- TO BE DONE
Extract these records and reproduce every line exactly as it appears.

Extracted records
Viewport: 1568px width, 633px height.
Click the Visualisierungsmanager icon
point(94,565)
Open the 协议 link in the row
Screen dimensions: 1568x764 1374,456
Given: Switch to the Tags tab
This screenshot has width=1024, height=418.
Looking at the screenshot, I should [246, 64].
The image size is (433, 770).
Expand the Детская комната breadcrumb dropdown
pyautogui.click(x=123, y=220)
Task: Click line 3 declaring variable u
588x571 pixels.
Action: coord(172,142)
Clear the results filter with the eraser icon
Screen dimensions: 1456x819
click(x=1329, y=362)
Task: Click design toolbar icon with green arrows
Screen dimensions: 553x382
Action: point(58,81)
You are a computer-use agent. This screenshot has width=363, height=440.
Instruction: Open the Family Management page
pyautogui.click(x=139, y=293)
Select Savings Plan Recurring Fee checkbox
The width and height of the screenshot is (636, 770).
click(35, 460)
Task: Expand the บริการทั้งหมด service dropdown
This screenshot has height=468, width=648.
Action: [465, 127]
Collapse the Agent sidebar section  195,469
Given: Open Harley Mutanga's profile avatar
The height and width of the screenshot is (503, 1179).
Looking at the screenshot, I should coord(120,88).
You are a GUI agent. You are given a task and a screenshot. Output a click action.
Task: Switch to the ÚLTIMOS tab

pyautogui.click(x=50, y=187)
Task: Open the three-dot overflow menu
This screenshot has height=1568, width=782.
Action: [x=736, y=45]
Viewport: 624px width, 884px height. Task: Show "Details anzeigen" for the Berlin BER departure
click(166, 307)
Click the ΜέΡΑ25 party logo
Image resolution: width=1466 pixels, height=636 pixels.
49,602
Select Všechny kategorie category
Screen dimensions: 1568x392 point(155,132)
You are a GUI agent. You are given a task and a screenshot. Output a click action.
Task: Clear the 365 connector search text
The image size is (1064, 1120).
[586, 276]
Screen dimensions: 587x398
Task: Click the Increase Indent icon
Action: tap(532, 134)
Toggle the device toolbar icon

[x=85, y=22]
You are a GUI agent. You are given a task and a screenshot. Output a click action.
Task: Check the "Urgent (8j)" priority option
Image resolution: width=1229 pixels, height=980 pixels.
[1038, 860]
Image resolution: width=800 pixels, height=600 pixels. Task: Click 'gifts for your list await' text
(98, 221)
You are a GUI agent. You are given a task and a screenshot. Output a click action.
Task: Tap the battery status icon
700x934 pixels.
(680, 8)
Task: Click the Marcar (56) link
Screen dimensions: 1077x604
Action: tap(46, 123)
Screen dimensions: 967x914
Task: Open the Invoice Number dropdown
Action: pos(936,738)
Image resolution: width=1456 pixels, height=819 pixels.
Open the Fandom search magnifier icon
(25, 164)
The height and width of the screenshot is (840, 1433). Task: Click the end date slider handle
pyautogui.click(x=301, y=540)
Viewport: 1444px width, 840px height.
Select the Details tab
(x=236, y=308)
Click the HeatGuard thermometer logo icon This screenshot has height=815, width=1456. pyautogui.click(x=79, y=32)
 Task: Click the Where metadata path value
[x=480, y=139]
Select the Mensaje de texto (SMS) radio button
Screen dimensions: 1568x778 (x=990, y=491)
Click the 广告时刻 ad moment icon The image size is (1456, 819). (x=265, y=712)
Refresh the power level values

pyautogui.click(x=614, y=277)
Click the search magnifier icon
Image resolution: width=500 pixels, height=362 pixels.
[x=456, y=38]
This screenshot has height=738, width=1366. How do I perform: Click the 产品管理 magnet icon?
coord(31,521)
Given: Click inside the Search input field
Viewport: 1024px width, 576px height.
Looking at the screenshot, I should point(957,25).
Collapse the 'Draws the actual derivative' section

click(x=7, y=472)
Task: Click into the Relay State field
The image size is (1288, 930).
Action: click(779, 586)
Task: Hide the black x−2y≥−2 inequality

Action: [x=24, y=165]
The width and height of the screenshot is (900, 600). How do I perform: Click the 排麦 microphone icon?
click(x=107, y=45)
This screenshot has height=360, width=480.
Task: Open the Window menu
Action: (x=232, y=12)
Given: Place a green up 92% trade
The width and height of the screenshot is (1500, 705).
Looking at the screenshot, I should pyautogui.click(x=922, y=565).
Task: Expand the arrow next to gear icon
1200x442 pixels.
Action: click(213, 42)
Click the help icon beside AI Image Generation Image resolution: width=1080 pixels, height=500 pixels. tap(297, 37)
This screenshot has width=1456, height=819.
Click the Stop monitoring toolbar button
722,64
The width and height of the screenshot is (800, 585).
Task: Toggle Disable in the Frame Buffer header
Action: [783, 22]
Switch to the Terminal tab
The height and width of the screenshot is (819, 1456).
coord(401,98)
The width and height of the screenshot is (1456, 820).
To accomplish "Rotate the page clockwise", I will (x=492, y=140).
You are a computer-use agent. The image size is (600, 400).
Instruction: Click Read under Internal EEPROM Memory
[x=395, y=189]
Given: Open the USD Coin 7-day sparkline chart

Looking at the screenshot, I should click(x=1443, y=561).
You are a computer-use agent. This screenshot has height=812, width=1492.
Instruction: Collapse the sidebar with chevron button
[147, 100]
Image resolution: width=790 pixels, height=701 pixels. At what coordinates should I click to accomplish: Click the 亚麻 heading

- EXERCISE OUTPUT
Viewport: 1568px width, 633px height.
Click the Visualisierungsmanager icon
point(94,565)
Open the 协议 link in the row
Screen dimensions: 1568x764 1374,456
Given: Switch to the Tags tab
This screenshot has width=1024, height=418.
Looking at the screenshot, I should [246, 64].
The image size is (433, 770).
Expand the Детская комната breadcrumb dropdown
pyautogui.click(x=123, y=220)
Task: Click line 3 declaring variable u
588x571 pixels.
Action: coord(172,142)
Clear the results filter with the eraser icon
Screen dimensions: 1456x819
click(x=1329, y=362)
Task: Click design toolbar icon with green arrows
Screen dimensions: 553x382
Action: point(58,81)
You are a computer-use agent. This screenshot has width=363, height=440.
Instruction: Open the Family Management page
pyautogui.click(x=139, y=293)
Select Savings Plan Recurring Fee checkbox
The width and height of the screenshot is (636, 770).
click(35, 460)
Task: Expand the บริการทั้งหมด service dropdown
This screenshot has height=468, width=648.
Action: [465, 127]
Collapse the Agent sidebar section  195,469
Given: Open Harley Mutanga's profile avatar
The height and width of the screenshot is (503, 1179).
Looking at the screenshot, I should coord(120,88).
You are a GUI agent. You are given a task and a screenshot. Output a click action.
Task: Switch to the ÚLTIMOS tab

pyautogui.click(x=50, y=187)
Task: Open the three-dot overflow menu
This screenshot has height=1568, width=782.
Action: [x=736, y=45]
Viewport: 624px width, 884px height. Task: Show "Details anzeigen" for the Berlin BER departure
click(166, 307)
Click the ΜέΡΑ25 party logo
Image resolution: width=1466 pixels, height=636 pixels.
49,602
Select Všechny kategorie category
Screen dimensions: 1568x392 point(155,132)
You are a GUI agent. You are given a task and a screenshot. Output a click action.
Task: Clear the 365 connector search text
The image size is (1064, 1120).
[586, 276]
Screen dimensions: 587x398
Task: Click the Increase Indent icon
Action: tap(532, 134)
Toggle the device toolbar icon

[x=85, y=22]
You are a GUI agent. You are given a task and a screenshot. Output a click action.
Task: Check the "Urgent (8j)" priority option
Image resolution: width=1229 pixels, height=980 pixels.
[1038, 860]
Image resolution: width=800 pixels, height=600 pixels. Task: Click 'gifts for your list await' text
(98, 221)
You are a GUI agent. You are given a task and a screenshot. Output a click action.
Task: Tap the battery status icon
700x934 pixels.
(680, 8)
Task: Click the Marcar (56) link
Screen dimensions: 1077x604
Action: tap(46, 123)
Screen dimensions: 967x914
Task: Open the Invoice Number dropdown
Action: pos(936,738)
Image resolution: width=1456 pixels, height=819 pixels.
Open the Fandom search magnifier icon
(25, 164)
The height and width of the screenshot is (840, 1433). Task: Click the end date slider handle
pyautogui.click(x=301, y=540)
Viewport: 1444px width, 840px height.
Select the Details tab
(x=236, y=308)
Click the HeatGuard thermometer logo icon This screenshot has height=815, width=1456. pyautogui.click(x=79, y=32)
 Task: Click the Where metadata path value
[x=480, y=139]
Select the Mensaje de texto (SMS) radio button
Screen dimensions: 1568x778 (x=990, y=491)
Click the 广告时刻 ad moment icon The image size is (1456, 819). (x=265, y=712)
Refresh the power level values

pyautogui.click(x=614, y=277)
Click the search magnifier icon
Image resolution: width=500 pixels, height=362 pixels.
[x=456, y=38]
This screenshot has height=738, width=1366. How do I perform: Click the 产品管理 magnet icon?
coord(31,521)
Given: Click inside the Search input field
Viewport: 1024px width, 576px height.
Looking at the screenshot, I should point(957,25).
Collapse the 'Draws the actual derivative' section

click(x=7, y=472)
Task: Click into the Relay State field
The image size is (1288, 930).
Action: click(779, 586)
Task: Hide the black x−2y≥−2 inequality

Action: [x=24, y=165]
The width and height of the screenshot is (900, 600). How do I perform: Click the 排麦 microphone icon?
click(x=107, y=45)
This screenshot has height=360, width=480.
Task: Open the Window menu
Action: (x=232, y=12)
Given: Place a green up 92% trade
The width and height of the screenshot is (1500, 705).
Looking at the screenshot, I should pyautogui.click(x=922, y=565).
Task: Expand the arrow next to gear icon
1200x442 pixels.
Action: click(213, 42)
Click the help icon beside AI Image Generation Image resolution: width=1080 pixels, height=500 pixels. tap(297, 37)
This screenshot has width=1456, height=819.
Click the Stop monitoring toolbar button
722,64
The width and height of the screenshot is (800, 585).
Task: Toggle Disable in the Frame Buffer header
Action: [783, 22]
Switch to the Terminal tab
The height and width of the screenshot is (819, 1456).
coord(401,98)
The width and height of the screenshot is (1456, 820).
To accomplish "Rotate the page clockwise", I will (x=492, y=140).
You are a computer-use agent. The image size is (600, 400).
Instruction: Click Read under Internal EEPROM Memory
[x=395, y=189]
Given: Open the USD Coin 7-day sparkline chart

Looking at the screenshot, I should click(x=1443, y=561).
You are a computer-use agent. This screenshot has height=812, width=1492.
Instruction: Collapse the sidebar with chevron button
[147, 100]
Image resolution: width=790 pixels, height=701 pixels. At what coordinates should I click to accomplish: Click the 亚麻 heading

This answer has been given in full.